Yani, bugün artık tam bir savaş propaganda malzemesi olduğu ortaya çıkan Mavi Kitap ile Lepsius’un savaş sonrası Paris’te kitap olarak yayımlanan raporu ve Büyükelçi Morgenthau’nun anılarının dayandığı bilgilerin kaynağı aynıdır. Bu bilgi kaynağı da, tümüyle yalan veya yarı gerçek verileri nakleden ve çarpıcı tutarsızlıkları içeren Amerikalı misyonerlerin raporlarıdır. ABD Konsolosluk raporlarının da misyoner raporlarına dayandığı bilinmektedir. Bu bağlamda, misyonerlerin Protestanlaştırmak istedikleri Ermenileri himayelerine almış olduklarını ve Osmanlı’yı da baş düşmanları olarak gördüklerini belirtelim.

TBMM’nin bildirisine ve içerdiği öneriye atıf

Alman Parlamentosu kararında, TBMM’nin 13 Nisan tarihinde oybirliğiyle kabul etmiş olduğu bildiriye ve içerdiği öneriye en ufak bir atıfta bulunulmaması hayret verici ve düşündürücüdür. Bu durum, karar taslağını hazırlayanların, bazı hususları Alman Parlamentosu’nun dikkatinden bilinçli olarak kaçırdıklarını ortaya koymaktadır. TBMM bu bildirisinde “akıl ve mantığın, Türkiye ile Ermenistan’ın ortak bir girişimle tabuları yıkmaktan korkmamalarını ve ortaklaşa yaşadıkları beşeri facianın tüm yönlerini açığa çıkararak tarihleriyle yüzleşmeye ve hesaplaşmaya hazır olmalarını emrettiğini” açıklamış ve ortaya koyduğu bu siyasi iradeyi fiiliyata intikal ettirmek üzere de şöyle bir öneride bulunmuştu: “Türkiye ile Ermenistan kendi tarihçilerinden oluşacak ortak bir komisyon kurmalı, ulusal arşivlerini kısıtlamaya tabi tutmadan araştırmaya açmalı, ilgili diğer arşivlerde de sürdürülecek ortak araştırmaların sonuçları dünya kamuoyuna açıklanmalı ve bahis konusu komisyonun kuruluş ve çalışma yöntemleri iki ülke arasında saptanmalıdır.”

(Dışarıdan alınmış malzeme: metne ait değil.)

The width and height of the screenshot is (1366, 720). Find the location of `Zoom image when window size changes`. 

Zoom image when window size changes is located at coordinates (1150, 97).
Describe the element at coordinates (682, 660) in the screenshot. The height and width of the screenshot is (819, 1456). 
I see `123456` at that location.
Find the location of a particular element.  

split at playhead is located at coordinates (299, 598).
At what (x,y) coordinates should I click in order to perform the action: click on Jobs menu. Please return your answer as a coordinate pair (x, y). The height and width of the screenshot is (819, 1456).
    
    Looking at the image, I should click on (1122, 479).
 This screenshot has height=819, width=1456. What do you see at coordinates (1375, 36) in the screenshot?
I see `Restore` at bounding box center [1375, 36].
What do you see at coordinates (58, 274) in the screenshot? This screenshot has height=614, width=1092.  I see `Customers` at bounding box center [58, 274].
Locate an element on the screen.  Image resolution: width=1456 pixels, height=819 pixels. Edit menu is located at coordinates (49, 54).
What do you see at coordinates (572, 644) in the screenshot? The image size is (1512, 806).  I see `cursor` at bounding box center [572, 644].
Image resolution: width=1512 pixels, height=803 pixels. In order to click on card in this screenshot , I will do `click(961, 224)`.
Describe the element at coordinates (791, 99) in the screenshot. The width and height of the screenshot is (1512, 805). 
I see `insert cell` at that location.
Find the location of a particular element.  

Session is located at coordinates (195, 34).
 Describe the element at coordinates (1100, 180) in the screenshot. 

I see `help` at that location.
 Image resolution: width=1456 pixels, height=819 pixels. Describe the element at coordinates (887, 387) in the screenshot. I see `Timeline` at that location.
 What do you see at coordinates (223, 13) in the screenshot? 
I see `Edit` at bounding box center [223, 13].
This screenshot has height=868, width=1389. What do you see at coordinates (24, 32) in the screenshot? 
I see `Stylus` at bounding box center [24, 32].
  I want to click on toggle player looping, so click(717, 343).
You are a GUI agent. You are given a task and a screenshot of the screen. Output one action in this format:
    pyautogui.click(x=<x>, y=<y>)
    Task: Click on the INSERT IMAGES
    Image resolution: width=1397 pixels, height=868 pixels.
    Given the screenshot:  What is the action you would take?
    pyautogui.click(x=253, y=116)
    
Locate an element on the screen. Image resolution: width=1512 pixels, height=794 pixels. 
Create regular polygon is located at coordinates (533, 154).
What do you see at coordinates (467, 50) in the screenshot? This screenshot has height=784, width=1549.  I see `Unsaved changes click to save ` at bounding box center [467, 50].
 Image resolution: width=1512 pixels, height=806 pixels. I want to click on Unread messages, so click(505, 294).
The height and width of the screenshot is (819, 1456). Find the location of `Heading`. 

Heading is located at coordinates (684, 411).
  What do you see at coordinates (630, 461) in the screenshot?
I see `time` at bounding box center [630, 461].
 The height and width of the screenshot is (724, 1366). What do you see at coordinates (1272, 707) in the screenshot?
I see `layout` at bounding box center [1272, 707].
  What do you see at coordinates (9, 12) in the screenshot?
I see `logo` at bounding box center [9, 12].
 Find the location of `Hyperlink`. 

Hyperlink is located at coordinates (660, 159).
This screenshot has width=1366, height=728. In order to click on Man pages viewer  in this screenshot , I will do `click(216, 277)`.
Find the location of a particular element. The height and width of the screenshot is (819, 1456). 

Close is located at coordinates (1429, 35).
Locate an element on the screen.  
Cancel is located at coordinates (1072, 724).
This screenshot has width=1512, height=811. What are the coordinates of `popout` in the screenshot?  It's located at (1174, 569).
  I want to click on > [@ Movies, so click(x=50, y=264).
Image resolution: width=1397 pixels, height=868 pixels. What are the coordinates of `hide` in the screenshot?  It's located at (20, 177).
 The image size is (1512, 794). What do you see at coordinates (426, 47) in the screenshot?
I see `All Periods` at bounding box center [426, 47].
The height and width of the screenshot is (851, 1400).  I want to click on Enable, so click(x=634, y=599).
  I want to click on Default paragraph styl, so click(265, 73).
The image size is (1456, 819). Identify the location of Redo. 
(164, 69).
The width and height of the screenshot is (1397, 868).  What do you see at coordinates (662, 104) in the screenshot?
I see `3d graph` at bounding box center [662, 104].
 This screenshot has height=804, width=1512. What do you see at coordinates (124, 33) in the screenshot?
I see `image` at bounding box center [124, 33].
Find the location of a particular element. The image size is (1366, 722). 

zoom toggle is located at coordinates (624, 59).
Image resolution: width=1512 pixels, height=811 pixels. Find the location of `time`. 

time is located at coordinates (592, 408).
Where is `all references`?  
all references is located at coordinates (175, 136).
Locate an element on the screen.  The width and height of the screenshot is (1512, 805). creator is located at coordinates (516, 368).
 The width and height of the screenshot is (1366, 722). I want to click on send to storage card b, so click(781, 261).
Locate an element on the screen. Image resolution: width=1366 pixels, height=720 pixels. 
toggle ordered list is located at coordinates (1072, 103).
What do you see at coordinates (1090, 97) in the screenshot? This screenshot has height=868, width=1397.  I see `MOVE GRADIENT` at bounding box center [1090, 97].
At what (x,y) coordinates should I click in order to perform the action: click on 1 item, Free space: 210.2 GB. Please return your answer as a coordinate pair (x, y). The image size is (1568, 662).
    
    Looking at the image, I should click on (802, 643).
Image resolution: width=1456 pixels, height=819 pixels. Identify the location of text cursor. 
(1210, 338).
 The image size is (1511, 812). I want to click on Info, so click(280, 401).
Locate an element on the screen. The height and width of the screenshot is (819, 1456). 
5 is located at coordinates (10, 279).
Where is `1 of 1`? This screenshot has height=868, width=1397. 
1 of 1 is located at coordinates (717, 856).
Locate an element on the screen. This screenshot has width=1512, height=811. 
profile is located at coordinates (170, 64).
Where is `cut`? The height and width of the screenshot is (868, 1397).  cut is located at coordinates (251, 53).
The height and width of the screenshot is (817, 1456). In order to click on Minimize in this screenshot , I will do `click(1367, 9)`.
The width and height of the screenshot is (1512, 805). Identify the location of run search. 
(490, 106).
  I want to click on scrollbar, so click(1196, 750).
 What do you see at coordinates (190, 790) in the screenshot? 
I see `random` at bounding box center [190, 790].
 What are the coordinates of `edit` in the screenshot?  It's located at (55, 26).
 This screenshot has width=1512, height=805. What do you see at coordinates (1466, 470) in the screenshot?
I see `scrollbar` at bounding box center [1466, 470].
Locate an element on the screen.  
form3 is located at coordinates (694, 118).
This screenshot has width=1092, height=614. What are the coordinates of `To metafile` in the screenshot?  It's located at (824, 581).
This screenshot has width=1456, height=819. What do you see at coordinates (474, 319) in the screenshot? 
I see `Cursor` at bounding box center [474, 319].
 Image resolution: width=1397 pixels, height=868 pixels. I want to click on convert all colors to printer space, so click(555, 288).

TBMM bu önerisine bugüne kadar Ermenistan’dan bir yanıt gelmemiştir. Bu bakımdan, Alman Parlamentosu, kararında belirttiği gibi, gerçekten ve samimiyetle Türkiye-Ermenistan ilişkilerinin düzelmesini içtenlikle istiyor idiyse, TBMM’nin önerilerine atıfta bulunarak, Ermenistan’a “tarihiyle yüzleşmekten ve hesaplaşmaktan korkmamasını” ve Türkiye’nin akılcı ve uzlaşıcı ortak tarih değerlendirilmesi önerisini kabul etmesi gerektiğini tavsiye etmesi icap ederdi. Aklın ve basiretin yolu TBMM’nin önerdiği şekilde taraflar arasında bilimsel nitelikte ortak bir tarih değerlendirmesinden geçmektedir. Tarihin yükünden ve önyargılarından kurtulmanın yolu budur. Alman Parlamentosu’nun, 16 Haziran’da aldığı kararın, TBMM, 13 Nisan bildirisinde açıklanan şu yaklaşım çerçevesinde değerlendirileceğini bilmesi gerekir: “TBMM, Osmanlı Ermenilerinin tarihi gibi dünya tarihçileri arasında tartışmalı olan bir konuda, bazı parlamentolar tarafından siyasi amaçlarla karar alınmasını ve aydınlığa kavuşturulmamış bir tarihsel sorunun hangi yanının doğru olduğuna yasa yolu ile karar verilmesini, yakışıksız, anlamsız, keyfi ve adaletsiz bir uygulama olarak görerek kınamakta ve bu tür karar ve yasaların Türkiye açısından hiçbir geçerlilikleri olmadığını ilan etmektedir.”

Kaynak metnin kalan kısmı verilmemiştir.